TÂCHES À RÉALISER:
1) D'après le passage source sur le projet de Super ligue, combien ses promoteurs promettent-ils de distribuer chaque année, et entre combien de participants ?
2) Rédigez la suite du passage source sur le projet de Super ligue, en reprenant après sa dernière phrase.

PASSAGE SOURCE:

————

À cette première carotte s’ajoute la promesse de revenus annuels liés à la compétition multipliés par deux ou trois par rapport à la Ligue des champions. Pour son édition 2019/2022, l’UEFA avait distribué 2,04 milliards d’euros aux 32 clubs participants. Or les promoteurs de la « Super ligue » promettent entre 4 et 6 milliards par an à distribuer entre ses 20 participants. Un gâteau bien plus généreux et attractif.

Actuellement, la société commerciale gérant les compétitions européennes est contrôlée conjointement par l’UEFA, l’Association européenne des clubs et les Championnats, afin d’assurer une redistribution des revenus. Dans leur projet de Super ligue, les clubs fondateurs seraient les gérants des droits audiovisuels et marketing. Sans intermédiaire, les revenus seraient tirés vers le haut et ces clubs deviendraient les grands argentiers du football européen en lieu et place de l’UEFA.

Des revenus qui devraient venir des droits TV, à l’instar du financement actuel de la Ligue des champions. Cependant, pour le moment, aucun diffuseur ni aucune date pour un éventuel appel d’offres futur n’ont été révélés.

• JPMorgan en distributeur de ballons

Le chiffrage du projet est estimé à six milliards d’euros pour le lancement. Un montant que la banque américaine JPMorgan a annoncé être prête à engager.

« Je peux confirmer que nous finançons l’opération », a indiqué à l’AFP un porte-parole de la banque à Londres, ajoutant n’avoir pas d’autre commentaire à ce stade.

« Il se pourrait que JPMorgan ne soit qu’un intermédiaire. Il y aurait un État derrière. On parle beaucoup de l’Arabie saoudite et du Public Investment Fund (PIF), fonds public d’investissement aux mains du prince héritier Mohammed ben Salmane », note Christophe Dansette, chroniqueur économie à France 24. « Mais pour le moment, rien n’est confirmé et le financement reste assez flou. »



• La fin de la glorieuse incertitude du sport

« Le football a connu une année catastrophique avec le Covid-19. Les 20 clubs les plus riches ont un manque à gagner de 2 milliards d’euros. Ils cherchent donc de nouveaux revenus », explique Christophe Dansette.

« Le projet n’est pas lié qu’au Covid-19. Les gros clubs étaient déficitaires avant cette crise », note, sur France 24, Luc Arrondel, économiste du sport et auteur de « L’Argent du football ». « D’un point de vue économique, c’est dans la logique des choses si on regarde l’évolution du football depuis les années 1990 : il y a une croissance des inégalités entre quelques gros clubs et le reste. Dans les championnats nationaux, il n’y a plus de suspense, la Ligue des champions n’est ‘intéressante’ qu’à partir des quarts… »

————

MATÉRIEL EXTRAIT:
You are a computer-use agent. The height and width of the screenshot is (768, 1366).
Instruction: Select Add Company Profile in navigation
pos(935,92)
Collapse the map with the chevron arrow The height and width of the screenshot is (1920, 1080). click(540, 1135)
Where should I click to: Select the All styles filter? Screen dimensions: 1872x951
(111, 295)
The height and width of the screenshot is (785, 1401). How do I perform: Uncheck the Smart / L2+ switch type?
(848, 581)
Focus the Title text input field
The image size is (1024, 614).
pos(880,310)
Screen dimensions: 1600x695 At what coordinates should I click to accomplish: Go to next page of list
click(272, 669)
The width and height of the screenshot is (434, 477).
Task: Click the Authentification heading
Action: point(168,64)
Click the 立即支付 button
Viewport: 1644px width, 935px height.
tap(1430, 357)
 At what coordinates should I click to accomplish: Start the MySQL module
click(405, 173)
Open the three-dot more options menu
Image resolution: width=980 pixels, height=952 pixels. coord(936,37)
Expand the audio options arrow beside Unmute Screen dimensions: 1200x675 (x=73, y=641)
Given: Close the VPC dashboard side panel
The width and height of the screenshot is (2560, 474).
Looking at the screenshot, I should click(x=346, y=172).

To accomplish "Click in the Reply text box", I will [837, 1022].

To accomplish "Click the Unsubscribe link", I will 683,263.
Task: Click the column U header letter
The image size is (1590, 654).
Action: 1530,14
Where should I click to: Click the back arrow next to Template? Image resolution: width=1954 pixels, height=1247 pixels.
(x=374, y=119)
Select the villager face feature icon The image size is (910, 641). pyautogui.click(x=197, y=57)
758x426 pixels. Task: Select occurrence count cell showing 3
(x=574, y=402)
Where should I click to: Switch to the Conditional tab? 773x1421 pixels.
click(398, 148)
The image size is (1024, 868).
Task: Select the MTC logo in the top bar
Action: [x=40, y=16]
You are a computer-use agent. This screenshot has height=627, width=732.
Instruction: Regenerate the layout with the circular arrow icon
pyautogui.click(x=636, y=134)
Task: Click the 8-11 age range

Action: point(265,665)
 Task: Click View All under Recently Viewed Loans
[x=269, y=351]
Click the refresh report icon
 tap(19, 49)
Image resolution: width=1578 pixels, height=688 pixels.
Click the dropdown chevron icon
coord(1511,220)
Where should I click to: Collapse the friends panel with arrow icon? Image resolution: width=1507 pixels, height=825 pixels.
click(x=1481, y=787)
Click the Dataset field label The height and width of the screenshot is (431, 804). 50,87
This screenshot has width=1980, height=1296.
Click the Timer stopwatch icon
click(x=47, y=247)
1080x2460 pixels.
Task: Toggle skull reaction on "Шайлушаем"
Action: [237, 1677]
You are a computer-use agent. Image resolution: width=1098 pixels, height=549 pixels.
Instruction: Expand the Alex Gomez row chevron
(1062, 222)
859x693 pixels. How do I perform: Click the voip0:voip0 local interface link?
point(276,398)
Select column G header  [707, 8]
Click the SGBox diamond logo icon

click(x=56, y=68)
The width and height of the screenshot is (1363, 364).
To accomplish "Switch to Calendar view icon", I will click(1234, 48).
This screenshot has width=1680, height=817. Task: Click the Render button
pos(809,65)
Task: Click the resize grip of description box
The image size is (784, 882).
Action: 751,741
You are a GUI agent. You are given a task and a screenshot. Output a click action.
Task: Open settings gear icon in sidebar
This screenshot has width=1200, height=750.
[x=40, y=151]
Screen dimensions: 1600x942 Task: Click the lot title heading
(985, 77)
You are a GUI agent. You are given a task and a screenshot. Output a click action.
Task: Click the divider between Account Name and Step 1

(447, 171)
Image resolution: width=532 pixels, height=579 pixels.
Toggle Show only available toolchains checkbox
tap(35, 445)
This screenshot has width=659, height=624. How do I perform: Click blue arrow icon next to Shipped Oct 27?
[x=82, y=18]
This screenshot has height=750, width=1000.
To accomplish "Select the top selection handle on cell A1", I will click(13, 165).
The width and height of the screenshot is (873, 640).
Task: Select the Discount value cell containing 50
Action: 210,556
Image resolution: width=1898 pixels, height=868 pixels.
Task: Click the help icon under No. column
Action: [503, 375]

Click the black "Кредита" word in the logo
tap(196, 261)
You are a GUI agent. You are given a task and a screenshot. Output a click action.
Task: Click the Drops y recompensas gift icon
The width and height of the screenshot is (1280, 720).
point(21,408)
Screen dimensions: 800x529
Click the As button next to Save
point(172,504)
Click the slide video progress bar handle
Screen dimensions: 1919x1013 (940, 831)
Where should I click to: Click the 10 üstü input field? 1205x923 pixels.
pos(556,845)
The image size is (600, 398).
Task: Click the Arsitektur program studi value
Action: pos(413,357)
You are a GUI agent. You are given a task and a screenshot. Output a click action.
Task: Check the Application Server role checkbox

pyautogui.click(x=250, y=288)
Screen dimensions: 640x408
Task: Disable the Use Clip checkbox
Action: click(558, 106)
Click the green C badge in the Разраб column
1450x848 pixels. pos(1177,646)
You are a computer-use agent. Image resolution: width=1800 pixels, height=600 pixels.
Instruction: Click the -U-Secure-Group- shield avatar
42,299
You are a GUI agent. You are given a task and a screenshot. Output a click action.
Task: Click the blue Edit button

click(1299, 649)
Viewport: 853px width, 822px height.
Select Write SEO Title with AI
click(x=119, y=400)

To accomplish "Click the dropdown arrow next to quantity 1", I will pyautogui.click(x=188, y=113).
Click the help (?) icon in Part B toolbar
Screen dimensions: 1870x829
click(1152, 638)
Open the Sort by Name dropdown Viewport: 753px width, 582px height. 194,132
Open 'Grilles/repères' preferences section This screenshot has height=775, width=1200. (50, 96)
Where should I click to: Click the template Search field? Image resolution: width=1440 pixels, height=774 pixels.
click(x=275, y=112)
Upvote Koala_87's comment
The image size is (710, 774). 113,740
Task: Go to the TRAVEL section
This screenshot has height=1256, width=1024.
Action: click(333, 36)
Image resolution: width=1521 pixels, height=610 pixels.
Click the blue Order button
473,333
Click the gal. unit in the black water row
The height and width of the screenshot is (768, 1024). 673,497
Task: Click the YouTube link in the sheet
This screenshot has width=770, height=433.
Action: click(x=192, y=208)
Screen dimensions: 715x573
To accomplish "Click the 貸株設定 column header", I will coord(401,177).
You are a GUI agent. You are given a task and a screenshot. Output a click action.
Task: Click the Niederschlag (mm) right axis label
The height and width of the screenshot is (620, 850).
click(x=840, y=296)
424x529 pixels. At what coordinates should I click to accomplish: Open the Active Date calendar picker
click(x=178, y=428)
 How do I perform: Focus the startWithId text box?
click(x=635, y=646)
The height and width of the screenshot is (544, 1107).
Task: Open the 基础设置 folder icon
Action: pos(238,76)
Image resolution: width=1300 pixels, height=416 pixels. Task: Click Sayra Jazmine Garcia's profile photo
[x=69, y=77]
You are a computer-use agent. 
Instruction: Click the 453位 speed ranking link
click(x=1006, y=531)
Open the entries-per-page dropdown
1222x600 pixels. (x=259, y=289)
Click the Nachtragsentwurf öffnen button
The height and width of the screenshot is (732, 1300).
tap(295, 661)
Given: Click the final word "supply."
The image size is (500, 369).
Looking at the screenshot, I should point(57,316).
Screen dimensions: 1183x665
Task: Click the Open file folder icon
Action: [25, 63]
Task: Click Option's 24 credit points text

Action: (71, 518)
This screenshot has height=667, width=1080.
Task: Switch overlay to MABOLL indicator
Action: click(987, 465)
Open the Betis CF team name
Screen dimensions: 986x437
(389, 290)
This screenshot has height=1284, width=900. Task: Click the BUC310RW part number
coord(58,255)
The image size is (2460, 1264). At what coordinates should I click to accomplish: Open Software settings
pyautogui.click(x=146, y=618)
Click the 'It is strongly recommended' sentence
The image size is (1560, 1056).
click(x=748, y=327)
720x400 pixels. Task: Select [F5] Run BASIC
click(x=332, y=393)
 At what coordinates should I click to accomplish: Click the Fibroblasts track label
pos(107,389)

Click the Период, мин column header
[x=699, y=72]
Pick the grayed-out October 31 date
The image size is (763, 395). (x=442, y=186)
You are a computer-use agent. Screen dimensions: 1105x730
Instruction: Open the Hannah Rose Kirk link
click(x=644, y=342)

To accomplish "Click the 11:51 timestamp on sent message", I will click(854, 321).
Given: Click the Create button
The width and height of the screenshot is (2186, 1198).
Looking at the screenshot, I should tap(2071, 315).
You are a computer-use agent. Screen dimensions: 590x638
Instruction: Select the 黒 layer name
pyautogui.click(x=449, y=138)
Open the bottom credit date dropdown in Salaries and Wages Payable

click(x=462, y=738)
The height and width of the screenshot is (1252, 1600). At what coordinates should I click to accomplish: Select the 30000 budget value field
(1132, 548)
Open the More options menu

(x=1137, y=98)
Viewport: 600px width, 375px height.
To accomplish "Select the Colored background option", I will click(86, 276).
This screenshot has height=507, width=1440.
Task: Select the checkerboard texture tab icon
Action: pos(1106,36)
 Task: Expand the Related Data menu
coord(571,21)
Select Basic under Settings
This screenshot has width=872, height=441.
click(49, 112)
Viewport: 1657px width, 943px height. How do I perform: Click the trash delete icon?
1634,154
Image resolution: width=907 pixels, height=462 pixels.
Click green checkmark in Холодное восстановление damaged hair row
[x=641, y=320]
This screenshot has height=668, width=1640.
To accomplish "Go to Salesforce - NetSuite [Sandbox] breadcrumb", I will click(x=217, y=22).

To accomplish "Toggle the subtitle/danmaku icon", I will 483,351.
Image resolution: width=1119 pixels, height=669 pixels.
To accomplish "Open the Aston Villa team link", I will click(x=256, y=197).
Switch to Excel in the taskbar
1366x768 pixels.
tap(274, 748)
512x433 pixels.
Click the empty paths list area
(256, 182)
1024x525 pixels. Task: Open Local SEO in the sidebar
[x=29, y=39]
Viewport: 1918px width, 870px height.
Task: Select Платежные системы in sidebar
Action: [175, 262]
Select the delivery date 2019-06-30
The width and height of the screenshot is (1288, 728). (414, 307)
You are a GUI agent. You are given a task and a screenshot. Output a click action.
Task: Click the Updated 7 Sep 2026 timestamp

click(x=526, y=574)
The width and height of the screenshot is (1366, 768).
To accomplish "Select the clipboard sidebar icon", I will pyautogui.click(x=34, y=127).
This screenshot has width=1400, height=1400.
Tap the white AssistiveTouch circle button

————

RÉSULTATS:
1) Entre 4 et 6 milliards par an, à répartir entre ses 20 participants.

2)
Avec ce nouveau modèle inspiré de la NBA, les promoteurs de la « Super ligue » espèrent rompre avec l’incertitude économique qui entoure le monde du sport. D’une année à l’autre, une équipe peut se casser la figure et manquer une qualification européenne qui, dans le football, vaut plusieurs millions d’euros. En instaurant cette ligue fermée, les fondateurs s’assurent que des petits clubs ne jouent plus les trouble-fêtes en s’invitant de manière exceptionnelle en Coupe d’Europe à leurs dépends, quitte à rompre avec la vision méritocratique du sport européen où, sur le papier, un club peut monter un à un les échelons de l’amateurisme jusqu’au sommet du monde professionnel.

« Ce qu’apporte un championnat fermé, c’est de la sécurité financière par rapport à des investissements, il n’y a pas de danger, ni de risques », note toutefois Tim Bridge, du cabinet Deloitte, interrogé par l’AFP.  Et dans un contexte financier fragilisé par la pandémie de coronavirus, c’est important : « Quelques-uns des douze clubs sont actuellement dans des situations financières compliquées, c’est pourquoi ils sont à la recherche d’une plus grande stabilité financière pour le futur. »

Plusieurs observateurs notent ainsi que parmi les douze fondateurs, plusieurs clubs sont actuellement sur le déclin en matière de résultats européens voire nationaux. Pour ceux là, la « Super ligue » apparaît comme une planche de salut inespérée.